I won’t cast aspersions on Catholic doctrine any more than I try not to cast aspersions on the doctrines of other faiths. When those groups enter in the arena of public political discussion, then the marketplace of ideas of engaged discussion comes into play. On matters of public policy, I am willing to disagree or agree with their contentions. The American bishops have been quite vocal in opposing a contraceptive insurance requirement for employees of social service agencies such as hospitals, schools, and the other institutional supports of the church’s mission.
I disagree with the bishops on our interpretation of free exercise of religion. Their argument seems to rest on an assumption that a declaration of free exercise gives a blanket immunity from regulation.
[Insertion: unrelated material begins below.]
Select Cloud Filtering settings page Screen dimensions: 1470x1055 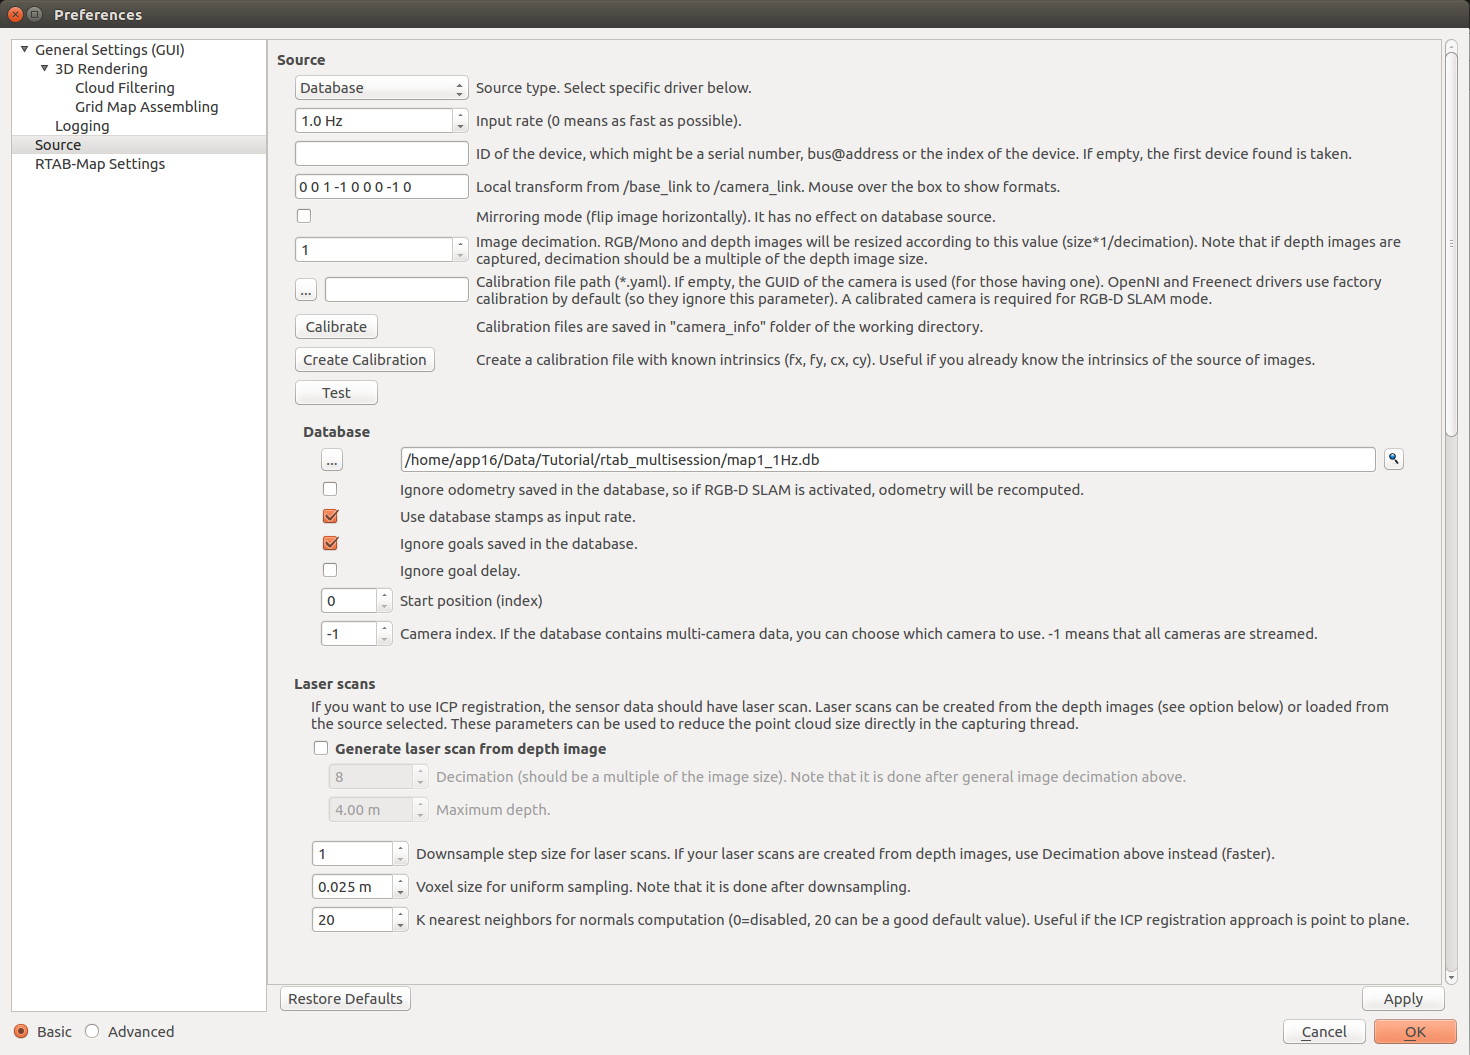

We have never given an absolutist reading to first amendment rights. The bishops are not content to seek an exemption; they attacked the entire mechanism of the health-care law, even as they speak of support for the provision of health care to Americans. the government may mandate contraceptive coverage as they would be able to mandate a hospital run by Jehovah witnesses provide blood transfusions. it is an arguable part of health from a secular perspective. It is disingenuous of the bishops to claim that merely because some contraceptive measures could possibly be abortifacients somehow renders them off the table for the purpose for which they are intended.
Second, their analysis is seriously misleading on the issue of coercion. Yes, the regulation is coercive to their desire to keep their employees from receiving contraceptive services. The obverse is closer to the mark. The church has no right to attempt to coerce non-Catholic employees from receiving services under a public health mandate. Coercion does not only exist from a governmental level. Indeed, it is possible to construe a government exemption for employees of social service institutions to be coercion of the sincerely held religious beliefs of employees who do not find themselves in accord with the particular Roman Catholic teachings on contraception.
After all, the church has seen signal failures in having its own members follow its dictates on contraception, but now it seeks to burden employees with a load that it has been unable to convince its own members. I have not detected a similar concern for coercion when it comes to voucher programs that support parochial education. One suspects that it is a cover for what is a principled opposition to contraception itself. Again, the church has no right to attempt to coerce its employees to act in a way consonant with its proscription against contraception. Most Americans do not hold to the idea that marital relationships should be measured by fertility. Most Americans regard contraceptive decisions as a matter of individual conscience or a matter between partners in relationship. When engaged in public health, the Roman Catholic church, or any church, plays on the same field as everyone else.